Delay analyses are subject to, “judicial ‘gate-keeping’ scrutiny to determine whether the expert’s methodology is reliable and should be allowed into evidence according to the general principles set forth in Kumho Tire Co. v. Carmichael, and Daubert v. Merrell Dow Pharmaceuticals.” Bramble & Callahan, supra, at § 11.08. Under this standard , industry acceptance is required before the scientific method is used as evidence. Id. at § 11.07
In general, to be accepted, an analysis must be a logical and convincing presentation which is in concert with both the actual events and the method by which the contractor scheduled the construction. See Mega Const. Co. v. United States, 29 Fed. Cl. 396, 427 (1993); G.M. Shupe. Inc. v. United States, 5 Cl. Ct. 662, 729-30 (1984). In order to provide some indicia of liability, any delay analysis must be based on and supported by corroborating evidence, i.e., the project records. Mactec, Inc. v. Bechtel Jacobs Co., LLC, 346 F. App’x 59, 78 (6th Cir. 2009) (citing Youngdale & Sons Constr. Co. v. United States, 27 Fed. C1. 516 (1993)). In a similar vein, a schedule (including the as-planned schedule) underlying a delay analysis must reflect the actual performance and take into account facts that actually existed on-site. Titan Pacific Constr. Corp. v. United States, 17 Cl. Ct. 630, 637 (1989), affd 899 F.2d 1227 (Fed. Cir. 1990).
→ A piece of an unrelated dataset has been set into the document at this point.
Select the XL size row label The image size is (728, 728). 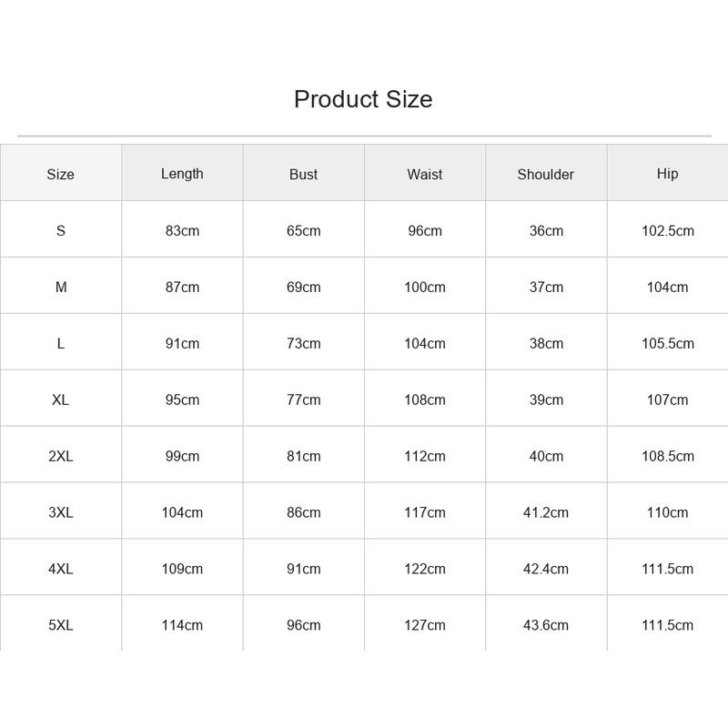click(60, 399)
In addition, project CPM schedules underlying a delay analysis must have been kept current and reflect delays as they occurred. Mactec, Inc. v. Bechtel Jacobs Co., LLC, 346 F. App’x 59, 78 (6th Cir. 2009) (citing Wilner v. United States, 23 Cl.Ct. 241, 245 (Cl.Ct.1991)). Where the project CPM schedules are not properly updated and are revised without regard for the effect of prior delays, they are useless as a gauge by which the parties or finder of fact can evaluate the actual performance of work, the effect of delays on the project, and the responsibility of the parties for such delays. Fireman’s Fund Ins. Co. v. United States, 92 Fed. Cl. 598, 666 (2010):; Pathman Constr. Co., ASBCA No. 23392, 85-2 BCA 18,096 (1985).
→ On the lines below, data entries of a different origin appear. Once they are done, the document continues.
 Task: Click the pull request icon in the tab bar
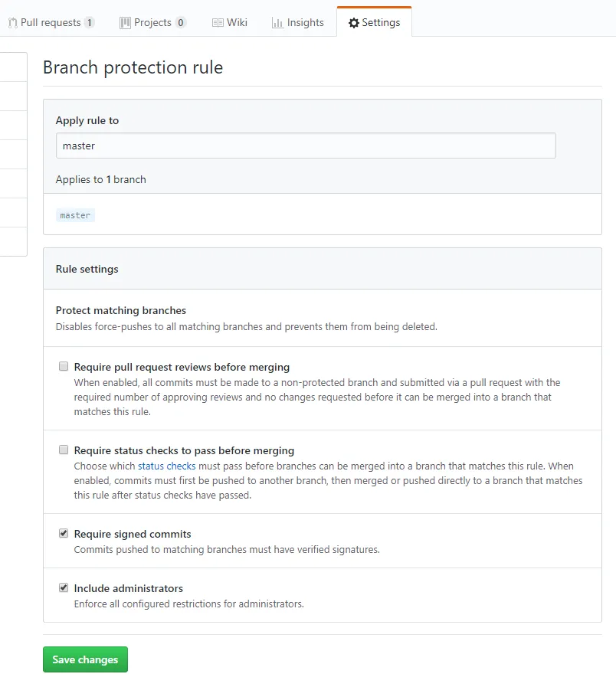(13, 23)
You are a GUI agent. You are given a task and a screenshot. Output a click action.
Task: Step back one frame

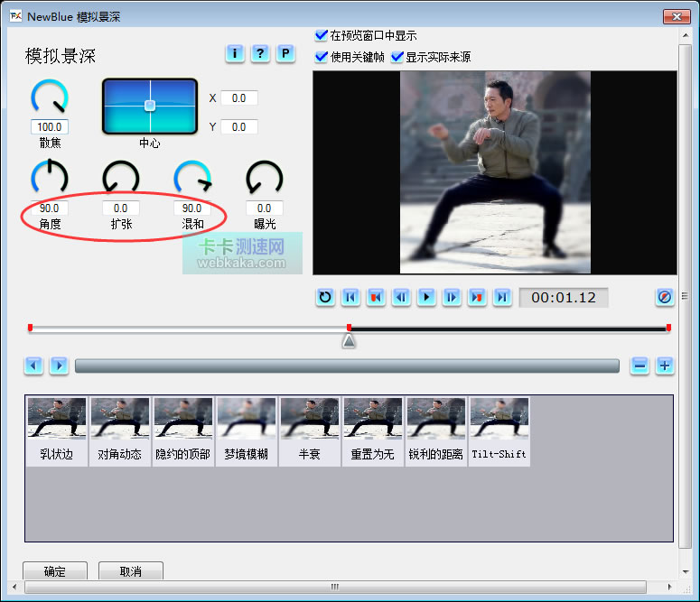tap(402, 297)
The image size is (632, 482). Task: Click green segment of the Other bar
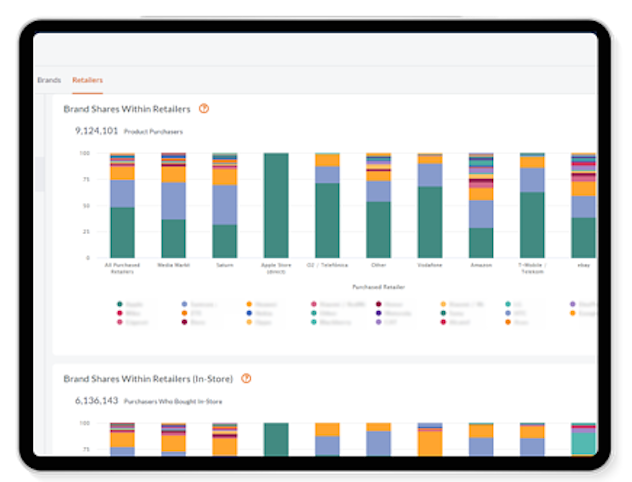(378, 229)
A delay analysis is only as good as the data underlying the analysis. Consequently, an expert must be both familiar with the project records and confirm that the data is correct; otherwise, the analysis should be viewed as dubious. Weaver-Bailey Contractors, Inc. v. United States, 19 C1. Ct. 474 (1990); Titan Mountain States Constr. Corp., ASBCA Nos. 22617 et al., 85-1 BCA ‘17931.